**DOCUMENT SECTION**
↓
I traveled solo to Cameron Highlands, Malaysia, but I soon met Daniella, an experienced solo female backpacker, who assured me that hitchhiking in Malaysia was not only easy and safe, but often the most efficient way to get around.

The next morning, Daniella’s only advice was to smile. She turned to face traffic, started walking backward, and thumbed it with the most cartoonish, full-faced, crazy-person smile you can imagine. She looked like a hiker taking a triumphant selfie from the summit of Mount Contentment. And, let me emphasize: she’s walking backward. On the roadside. Not really a chill pastime. It tends to induce less smiling and more focus on avoiding oncoming semitrucks.
Anyway, I turned around and smiled too, and we were picked up by the third car. Known in the hitchhiking lexicon as the “Golden Taxi.” (Not really). It was an old pickup piloted by an elderly Malaysian couple. We had pleasant conversation in English and they dropped us at the trailhead.
↑
[Records in a dataset]
↓
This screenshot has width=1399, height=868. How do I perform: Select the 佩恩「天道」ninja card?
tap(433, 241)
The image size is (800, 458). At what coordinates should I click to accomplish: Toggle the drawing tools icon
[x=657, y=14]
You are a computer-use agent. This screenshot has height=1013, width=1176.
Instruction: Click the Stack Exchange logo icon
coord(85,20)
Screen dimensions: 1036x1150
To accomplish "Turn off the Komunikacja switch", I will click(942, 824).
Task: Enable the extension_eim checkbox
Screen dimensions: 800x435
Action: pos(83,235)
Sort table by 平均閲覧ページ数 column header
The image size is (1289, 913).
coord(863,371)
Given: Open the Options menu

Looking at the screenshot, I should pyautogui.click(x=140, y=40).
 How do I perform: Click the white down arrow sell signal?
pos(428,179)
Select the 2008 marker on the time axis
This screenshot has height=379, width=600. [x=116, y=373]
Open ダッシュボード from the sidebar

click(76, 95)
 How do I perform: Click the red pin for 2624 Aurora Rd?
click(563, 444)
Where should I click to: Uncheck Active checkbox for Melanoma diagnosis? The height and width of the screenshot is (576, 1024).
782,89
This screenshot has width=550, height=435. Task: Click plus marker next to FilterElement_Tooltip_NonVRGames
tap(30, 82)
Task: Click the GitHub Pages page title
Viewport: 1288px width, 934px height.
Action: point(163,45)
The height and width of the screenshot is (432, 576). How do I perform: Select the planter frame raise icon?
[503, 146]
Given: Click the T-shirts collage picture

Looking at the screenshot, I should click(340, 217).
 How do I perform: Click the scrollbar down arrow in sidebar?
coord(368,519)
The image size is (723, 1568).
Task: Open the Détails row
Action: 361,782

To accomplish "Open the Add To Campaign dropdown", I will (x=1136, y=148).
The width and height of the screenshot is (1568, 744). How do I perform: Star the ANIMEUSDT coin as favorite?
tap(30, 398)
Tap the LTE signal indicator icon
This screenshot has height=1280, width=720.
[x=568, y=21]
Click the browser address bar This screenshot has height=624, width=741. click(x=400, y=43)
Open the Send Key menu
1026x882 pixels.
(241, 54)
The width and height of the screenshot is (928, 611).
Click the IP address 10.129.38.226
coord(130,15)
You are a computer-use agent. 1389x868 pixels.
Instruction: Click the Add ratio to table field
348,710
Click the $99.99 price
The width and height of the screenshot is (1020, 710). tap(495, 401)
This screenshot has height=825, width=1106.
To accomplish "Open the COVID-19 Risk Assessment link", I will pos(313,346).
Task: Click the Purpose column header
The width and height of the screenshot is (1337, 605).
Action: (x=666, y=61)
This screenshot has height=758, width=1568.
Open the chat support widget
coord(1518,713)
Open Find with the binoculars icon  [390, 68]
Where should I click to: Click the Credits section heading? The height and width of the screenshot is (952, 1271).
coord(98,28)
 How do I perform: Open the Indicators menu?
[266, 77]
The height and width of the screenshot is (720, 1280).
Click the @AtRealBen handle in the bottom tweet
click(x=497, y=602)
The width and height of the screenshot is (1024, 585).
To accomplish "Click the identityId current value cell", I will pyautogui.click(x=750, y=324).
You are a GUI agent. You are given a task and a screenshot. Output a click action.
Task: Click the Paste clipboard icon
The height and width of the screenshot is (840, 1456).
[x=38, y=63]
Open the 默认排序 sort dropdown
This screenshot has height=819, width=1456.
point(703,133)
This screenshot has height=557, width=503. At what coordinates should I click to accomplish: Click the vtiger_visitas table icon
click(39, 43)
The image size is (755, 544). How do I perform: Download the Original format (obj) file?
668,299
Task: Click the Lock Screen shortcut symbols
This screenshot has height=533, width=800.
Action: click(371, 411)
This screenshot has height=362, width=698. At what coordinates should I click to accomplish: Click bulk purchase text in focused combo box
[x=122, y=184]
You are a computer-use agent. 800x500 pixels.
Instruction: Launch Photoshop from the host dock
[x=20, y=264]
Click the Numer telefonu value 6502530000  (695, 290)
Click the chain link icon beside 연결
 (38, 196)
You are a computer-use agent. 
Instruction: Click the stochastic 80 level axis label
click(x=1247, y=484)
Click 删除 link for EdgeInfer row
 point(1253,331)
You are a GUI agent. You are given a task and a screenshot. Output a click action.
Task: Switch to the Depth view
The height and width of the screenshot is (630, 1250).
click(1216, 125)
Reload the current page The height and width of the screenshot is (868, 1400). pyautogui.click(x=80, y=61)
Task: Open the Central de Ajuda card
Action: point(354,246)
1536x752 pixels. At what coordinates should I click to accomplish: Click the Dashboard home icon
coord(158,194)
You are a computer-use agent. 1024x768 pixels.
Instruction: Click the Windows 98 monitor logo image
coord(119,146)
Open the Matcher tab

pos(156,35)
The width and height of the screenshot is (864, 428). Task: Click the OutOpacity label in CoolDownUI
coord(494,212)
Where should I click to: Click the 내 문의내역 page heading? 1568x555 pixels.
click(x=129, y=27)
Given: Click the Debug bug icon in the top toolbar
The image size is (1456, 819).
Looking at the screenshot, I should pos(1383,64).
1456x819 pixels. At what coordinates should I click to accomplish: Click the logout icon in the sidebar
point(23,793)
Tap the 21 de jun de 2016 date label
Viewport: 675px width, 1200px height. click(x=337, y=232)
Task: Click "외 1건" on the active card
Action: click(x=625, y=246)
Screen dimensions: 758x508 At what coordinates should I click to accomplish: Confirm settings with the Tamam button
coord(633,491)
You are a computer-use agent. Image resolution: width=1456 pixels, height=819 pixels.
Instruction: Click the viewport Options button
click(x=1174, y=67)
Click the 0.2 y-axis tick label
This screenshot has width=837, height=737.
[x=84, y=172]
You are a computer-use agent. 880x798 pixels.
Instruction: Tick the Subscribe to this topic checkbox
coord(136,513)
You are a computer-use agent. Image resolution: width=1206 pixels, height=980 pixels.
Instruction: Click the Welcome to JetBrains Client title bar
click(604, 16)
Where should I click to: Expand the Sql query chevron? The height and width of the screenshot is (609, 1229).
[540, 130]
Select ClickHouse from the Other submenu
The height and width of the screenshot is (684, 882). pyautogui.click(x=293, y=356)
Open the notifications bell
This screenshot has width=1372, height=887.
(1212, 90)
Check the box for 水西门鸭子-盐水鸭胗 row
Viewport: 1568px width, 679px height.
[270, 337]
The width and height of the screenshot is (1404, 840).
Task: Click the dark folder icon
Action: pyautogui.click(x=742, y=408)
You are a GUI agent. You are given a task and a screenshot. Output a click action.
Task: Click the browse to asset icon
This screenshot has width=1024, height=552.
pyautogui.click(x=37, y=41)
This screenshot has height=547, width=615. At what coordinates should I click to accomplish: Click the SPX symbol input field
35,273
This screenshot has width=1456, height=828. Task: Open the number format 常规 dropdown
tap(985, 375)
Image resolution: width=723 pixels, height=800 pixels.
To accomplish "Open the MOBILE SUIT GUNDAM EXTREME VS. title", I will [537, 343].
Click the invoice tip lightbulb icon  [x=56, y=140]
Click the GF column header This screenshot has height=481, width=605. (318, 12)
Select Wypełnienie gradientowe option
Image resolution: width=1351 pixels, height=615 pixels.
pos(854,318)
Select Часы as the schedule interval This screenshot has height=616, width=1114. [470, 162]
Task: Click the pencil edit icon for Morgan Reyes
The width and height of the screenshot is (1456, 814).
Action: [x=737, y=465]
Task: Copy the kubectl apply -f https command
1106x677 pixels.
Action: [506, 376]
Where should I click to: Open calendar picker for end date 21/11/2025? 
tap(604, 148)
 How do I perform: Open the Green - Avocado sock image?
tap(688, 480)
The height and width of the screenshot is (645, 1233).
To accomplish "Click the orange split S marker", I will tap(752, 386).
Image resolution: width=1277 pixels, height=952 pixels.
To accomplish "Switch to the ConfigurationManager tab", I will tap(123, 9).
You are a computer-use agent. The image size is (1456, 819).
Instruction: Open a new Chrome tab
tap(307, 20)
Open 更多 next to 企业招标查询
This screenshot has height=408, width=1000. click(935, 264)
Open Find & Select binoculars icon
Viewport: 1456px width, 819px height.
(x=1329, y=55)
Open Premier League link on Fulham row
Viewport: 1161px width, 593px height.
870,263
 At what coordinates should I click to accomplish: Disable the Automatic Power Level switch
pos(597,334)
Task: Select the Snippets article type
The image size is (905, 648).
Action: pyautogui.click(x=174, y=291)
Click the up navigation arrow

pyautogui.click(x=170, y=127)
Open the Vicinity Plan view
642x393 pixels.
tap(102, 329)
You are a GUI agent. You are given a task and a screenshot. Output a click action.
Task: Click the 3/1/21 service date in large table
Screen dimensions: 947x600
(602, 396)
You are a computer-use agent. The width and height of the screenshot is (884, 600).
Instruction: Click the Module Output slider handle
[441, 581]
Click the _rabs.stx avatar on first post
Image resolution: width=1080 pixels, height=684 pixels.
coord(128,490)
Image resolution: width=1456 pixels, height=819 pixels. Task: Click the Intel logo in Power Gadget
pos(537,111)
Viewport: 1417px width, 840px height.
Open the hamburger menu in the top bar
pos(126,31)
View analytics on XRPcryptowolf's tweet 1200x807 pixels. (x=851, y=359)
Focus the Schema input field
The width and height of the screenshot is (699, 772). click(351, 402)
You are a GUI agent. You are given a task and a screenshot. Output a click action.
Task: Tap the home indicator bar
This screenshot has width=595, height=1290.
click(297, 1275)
↑
**COMPLETE THE FOLLOWING**
a) In the hitchhiking account, what advice did Daniella give the next morning?
b) Continue the account of hitchhiking in Malaysia from the point at which it stops.

**SET OF ANSWERS**
a) Her only advice was to smile.

b)
The next day, I tried hitching alone. I was caked in dirt from the waist down after hiking a steep and muddy ridge trail through thick jungle, so I wasn’t expecting to get picked up, but, lo, it was only 20 minutes along this remote road before a family stopped and offered me a ride. They were packed into their car, but they still insisted on giving me the front seat and doubling up in back. I apologized for getting dirt on their seats.
They dropped me miles away from Tanah Rata, so I hitched another ride, this time from a fruit and vegetable trucker. This guy wanted nothing more than to talk about Premier League soccer. I had nothing to offer on the subject. Undeterred, he whipped out the sports section of a British newspaper, and so began my lesson on the state of English football. My lecturer had a contagious enthusiasm for the sport, but ironically he seemed also to be a bit deaf, so I absorbed his entire lesson at a volume that can only be described as raucous shouting.
All in all, I got 3 rides in Malaysia and my average wait time was 5 minutes, and I felt safe and welcome at every turn.
I did hear a story about a male German hitchhiker who years earlier was abducted and gang raped by 3 Malaysian men. I was told this anecdotally, and I can neither confirm nor deny it. I can only say that it will certainly not deter me from hitchhiking the next time I visit southeast Asia. But, alas, if you’ve somehow arrived at this blog hoping to confirm your preexisting belief in the danger of hitchhiking, there you have it.

Comments? Questions?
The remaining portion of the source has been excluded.